Work item: Scan the records for the line containing "Screen dimensions: 1568x773". From there through the last line, write out each line exactly.

Records contained in a dataset:

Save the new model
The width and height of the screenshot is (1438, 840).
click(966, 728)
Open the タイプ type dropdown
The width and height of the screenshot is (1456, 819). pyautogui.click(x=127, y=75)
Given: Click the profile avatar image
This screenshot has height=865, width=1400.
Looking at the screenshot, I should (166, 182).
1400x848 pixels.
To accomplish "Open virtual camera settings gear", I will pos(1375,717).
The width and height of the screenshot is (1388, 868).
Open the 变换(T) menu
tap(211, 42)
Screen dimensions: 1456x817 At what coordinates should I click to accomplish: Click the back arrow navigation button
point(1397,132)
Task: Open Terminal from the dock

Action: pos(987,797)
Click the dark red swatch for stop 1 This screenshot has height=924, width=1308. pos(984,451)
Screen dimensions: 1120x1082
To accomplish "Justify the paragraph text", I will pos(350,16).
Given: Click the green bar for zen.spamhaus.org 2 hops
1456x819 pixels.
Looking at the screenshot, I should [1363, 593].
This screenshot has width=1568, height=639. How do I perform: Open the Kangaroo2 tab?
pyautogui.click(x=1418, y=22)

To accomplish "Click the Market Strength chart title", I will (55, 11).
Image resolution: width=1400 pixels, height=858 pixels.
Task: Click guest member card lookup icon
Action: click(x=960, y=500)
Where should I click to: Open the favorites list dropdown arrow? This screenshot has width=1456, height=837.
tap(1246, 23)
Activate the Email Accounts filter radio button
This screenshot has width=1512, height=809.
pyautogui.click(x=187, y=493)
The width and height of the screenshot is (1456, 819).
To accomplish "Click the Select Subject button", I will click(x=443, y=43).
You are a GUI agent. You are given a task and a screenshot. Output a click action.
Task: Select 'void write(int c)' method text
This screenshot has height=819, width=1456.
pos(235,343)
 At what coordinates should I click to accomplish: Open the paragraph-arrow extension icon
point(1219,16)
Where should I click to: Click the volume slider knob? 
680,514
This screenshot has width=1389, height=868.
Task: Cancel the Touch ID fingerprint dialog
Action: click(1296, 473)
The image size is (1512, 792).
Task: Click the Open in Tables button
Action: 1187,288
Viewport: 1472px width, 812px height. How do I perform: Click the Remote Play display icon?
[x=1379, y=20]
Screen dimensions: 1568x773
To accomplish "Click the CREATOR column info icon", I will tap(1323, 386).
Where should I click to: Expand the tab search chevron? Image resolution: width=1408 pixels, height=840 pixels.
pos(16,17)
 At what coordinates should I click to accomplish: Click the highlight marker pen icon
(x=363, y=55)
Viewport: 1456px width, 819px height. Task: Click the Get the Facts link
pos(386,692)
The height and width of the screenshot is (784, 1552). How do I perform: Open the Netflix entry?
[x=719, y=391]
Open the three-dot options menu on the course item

Your response:
Screen dimensions: 1568x773
To accomplish "Click the CREATOR column info icon", I will tap(1323, 386).
Where should I click to: Expand the tab search chevron? Image resolution: width=1408 pixels, height=840 pixels.
pos(16,17)
 At what coordinates should I click to accomplish: Click the highlight marker pen icon
(x=363, y=55)
Viewport: 1456px width, 819px height. Task: Click the Get the Facts link
pos(386,692)
The height and width of the screenshot is (784, 1552). How do I perform: Open the Netflix entry?
[x=719, y=391]
Open the three-dot options menu on the course item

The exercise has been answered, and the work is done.